FlyerTalk Forums - View Single Post - Does any other aircraft reach 40,000ft of calibrated altitude?
Old Feb 24, 2020 | 1:45 am
  #7  
flatlander
30 Countries Visited
All eyes on you!
15 Years on Site
 
Join Date: Dec 2009
Location: Flatland
Programs: AA Lifetime Gold 1MM, BA Gold, UA Peon
Posts: 6,175
There's an optimum altitude for any longer distance flight, and it depends on the aircraft, how heavy it is, and the winds aloft. The heavy widebodies you mention, especially the 744, can get high up if light but if heavy the optimum altitude will be nearer 35000ft. The A350 has a much more efficient wing so it may well be able to get higher, and it's a particularly long-range aircraft so on a route where others are flying 744s the A350 may not be at max weight. Maybe the A350 is at max zero fuel weight, but not needing to also take a maximum load of fuel on top of that ZFW weight, resulting in the takeoff weight (and then later weight in cruise) being a lower proportion of maximum takeoff weight so the aircraft can fly higher.

These days Cost Index (which is roughly "efficiency of flight") is everything, and unless constrained by routes, ATC, etc, any sane carrier flies at the lowest CI most of the time.

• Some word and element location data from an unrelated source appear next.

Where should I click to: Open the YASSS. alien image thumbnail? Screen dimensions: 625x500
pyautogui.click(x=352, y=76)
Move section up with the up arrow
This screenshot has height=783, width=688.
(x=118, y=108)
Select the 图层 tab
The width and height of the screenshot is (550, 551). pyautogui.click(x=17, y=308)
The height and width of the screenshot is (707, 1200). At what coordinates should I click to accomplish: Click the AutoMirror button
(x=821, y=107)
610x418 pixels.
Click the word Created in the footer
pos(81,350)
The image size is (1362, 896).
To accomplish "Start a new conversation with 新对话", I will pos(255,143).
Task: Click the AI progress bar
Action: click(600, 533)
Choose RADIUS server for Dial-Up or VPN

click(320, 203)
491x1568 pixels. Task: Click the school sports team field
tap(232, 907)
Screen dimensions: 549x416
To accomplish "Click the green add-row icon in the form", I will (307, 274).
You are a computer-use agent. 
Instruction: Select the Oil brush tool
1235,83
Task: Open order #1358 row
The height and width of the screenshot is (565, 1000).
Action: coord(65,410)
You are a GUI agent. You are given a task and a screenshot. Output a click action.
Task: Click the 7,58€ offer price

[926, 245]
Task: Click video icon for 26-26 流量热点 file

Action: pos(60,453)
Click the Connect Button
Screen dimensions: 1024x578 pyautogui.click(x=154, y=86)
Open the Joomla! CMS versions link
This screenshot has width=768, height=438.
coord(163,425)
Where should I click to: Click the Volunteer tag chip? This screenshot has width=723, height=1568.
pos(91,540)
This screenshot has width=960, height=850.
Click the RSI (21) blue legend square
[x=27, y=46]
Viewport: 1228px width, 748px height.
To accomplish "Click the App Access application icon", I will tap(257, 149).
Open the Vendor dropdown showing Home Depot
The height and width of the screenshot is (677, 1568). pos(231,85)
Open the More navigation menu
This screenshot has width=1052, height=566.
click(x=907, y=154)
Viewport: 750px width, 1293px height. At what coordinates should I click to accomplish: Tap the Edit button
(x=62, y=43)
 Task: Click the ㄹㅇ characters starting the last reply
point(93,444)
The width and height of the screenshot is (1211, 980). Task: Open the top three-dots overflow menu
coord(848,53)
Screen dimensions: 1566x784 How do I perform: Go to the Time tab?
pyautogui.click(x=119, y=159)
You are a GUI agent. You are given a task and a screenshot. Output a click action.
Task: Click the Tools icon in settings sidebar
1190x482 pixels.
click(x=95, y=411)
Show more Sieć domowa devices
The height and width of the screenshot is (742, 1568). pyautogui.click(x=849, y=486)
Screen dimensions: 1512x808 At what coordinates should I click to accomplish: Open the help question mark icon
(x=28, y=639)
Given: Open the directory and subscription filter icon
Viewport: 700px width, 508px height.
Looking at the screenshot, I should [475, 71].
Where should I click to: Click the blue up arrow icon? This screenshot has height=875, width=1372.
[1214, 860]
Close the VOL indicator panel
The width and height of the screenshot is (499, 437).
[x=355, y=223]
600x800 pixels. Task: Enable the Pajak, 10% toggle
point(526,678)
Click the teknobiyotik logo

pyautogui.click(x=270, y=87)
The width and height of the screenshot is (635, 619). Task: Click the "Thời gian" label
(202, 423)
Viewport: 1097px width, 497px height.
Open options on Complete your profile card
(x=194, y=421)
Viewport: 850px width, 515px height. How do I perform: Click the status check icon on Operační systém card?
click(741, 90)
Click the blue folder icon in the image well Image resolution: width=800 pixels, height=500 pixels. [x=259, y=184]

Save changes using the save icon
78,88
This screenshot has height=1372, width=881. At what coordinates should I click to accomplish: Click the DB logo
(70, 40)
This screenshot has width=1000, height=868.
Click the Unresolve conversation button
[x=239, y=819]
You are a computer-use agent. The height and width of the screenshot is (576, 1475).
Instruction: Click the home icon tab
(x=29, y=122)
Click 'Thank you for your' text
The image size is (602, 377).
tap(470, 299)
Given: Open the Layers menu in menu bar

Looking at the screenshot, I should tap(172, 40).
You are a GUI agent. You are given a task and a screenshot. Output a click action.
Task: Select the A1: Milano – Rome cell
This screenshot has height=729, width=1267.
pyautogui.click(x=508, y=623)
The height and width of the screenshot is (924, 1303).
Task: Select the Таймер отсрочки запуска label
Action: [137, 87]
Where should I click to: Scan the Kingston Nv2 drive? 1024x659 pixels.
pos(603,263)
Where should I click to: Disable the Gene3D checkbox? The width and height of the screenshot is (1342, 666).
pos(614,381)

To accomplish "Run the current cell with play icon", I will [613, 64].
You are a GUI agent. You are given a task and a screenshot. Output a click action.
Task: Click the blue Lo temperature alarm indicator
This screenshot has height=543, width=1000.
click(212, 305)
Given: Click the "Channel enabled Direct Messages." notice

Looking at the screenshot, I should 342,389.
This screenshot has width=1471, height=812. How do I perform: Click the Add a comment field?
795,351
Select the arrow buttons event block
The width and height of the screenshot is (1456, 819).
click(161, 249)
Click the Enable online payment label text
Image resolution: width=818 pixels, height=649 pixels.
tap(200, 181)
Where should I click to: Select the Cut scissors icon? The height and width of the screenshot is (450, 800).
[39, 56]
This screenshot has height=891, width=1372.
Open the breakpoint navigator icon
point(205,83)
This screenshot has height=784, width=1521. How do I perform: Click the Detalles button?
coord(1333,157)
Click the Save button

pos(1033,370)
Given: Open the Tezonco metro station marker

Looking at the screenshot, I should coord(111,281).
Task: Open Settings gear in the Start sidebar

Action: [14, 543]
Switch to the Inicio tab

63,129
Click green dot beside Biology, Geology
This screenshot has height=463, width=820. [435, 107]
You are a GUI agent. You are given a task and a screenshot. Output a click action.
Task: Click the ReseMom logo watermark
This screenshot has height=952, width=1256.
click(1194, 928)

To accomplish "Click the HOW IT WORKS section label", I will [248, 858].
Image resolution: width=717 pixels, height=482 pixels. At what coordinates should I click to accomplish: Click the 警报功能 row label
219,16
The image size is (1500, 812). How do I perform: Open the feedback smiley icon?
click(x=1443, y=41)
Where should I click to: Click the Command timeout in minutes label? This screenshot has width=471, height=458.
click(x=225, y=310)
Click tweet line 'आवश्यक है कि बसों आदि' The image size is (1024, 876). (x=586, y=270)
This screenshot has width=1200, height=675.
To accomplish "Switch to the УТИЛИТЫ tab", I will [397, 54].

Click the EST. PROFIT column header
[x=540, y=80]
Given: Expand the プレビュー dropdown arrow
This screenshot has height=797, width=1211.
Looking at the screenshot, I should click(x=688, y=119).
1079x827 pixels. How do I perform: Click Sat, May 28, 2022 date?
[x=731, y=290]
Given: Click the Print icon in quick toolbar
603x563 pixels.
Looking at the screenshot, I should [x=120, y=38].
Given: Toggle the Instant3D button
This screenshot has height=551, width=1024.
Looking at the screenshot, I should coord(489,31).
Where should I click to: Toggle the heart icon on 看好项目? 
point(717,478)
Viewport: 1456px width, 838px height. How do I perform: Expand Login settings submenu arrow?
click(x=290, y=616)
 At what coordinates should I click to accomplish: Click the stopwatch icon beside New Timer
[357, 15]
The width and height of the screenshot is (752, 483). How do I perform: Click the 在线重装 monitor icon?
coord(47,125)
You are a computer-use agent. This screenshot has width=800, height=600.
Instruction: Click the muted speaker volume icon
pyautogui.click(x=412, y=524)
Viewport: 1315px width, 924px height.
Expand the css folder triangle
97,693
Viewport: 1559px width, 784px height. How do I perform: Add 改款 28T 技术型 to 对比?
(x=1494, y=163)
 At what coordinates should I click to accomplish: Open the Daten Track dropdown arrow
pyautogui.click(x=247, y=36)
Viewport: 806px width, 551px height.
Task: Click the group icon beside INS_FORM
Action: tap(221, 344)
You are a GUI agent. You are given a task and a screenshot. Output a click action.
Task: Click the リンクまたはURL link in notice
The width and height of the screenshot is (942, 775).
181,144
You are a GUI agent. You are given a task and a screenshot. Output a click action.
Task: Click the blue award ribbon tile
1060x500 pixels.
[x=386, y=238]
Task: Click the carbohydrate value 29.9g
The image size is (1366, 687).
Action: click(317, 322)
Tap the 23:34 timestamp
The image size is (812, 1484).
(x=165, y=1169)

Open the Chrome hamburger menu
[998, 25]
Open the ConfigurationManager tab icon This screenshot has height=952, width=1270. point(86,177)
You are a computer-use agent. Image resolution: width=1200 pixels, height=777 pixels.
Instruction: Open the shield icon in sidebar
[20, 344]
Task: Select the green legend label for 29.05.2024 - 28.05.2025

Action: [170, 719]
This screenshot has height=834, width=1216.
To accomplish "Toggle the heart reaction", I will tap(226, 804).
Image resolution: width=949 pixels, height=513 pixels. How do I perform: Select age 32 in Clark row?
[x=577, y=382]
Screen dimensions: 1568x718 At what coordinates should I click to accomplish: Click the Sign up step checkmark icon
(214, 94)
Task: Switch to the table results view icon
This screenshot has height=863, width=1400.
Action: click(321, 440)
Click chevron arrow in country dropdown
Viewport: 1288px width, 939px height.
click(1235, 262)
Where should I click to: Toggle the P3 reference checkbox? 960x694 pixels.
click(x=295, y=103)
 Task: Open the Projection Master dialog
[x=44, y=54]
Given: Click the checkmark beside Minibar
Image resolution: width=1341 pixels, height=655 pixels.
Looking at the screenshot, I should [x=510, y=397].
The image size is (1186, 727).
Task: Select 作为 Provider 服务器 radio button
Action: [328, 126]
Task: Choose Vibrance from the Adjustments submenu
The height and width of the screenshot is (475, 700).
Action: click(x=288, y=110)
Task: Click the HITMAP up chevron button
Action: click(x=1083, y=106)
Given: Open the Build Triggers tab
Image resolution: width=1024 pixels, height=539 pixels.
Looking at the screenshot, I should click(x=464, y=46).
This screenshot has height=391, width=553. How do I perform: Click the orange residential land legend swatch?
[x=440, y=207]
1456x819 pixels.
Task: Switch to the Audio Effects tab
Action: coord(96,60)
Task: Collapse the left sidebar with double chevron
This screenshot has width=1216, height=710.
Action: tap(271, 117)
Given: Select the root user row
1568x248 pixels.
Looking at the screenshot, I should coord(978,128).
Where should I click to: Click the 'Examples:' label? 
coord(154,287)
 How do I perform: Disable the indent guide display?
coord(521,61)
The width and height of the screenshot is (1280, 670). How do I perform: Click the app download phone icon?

AMS-ABZ is an interesting route - it's long enough that it's worth going up high, short enough that the aircraft will not be at max weight in most cases, and the high altitude winds are usually from the side so there's no point in trying to optimise for least headwind or most tailwind. So it seems reasonable to climb immediately to max cruise alt and stay there as long as you can - ATC permitting.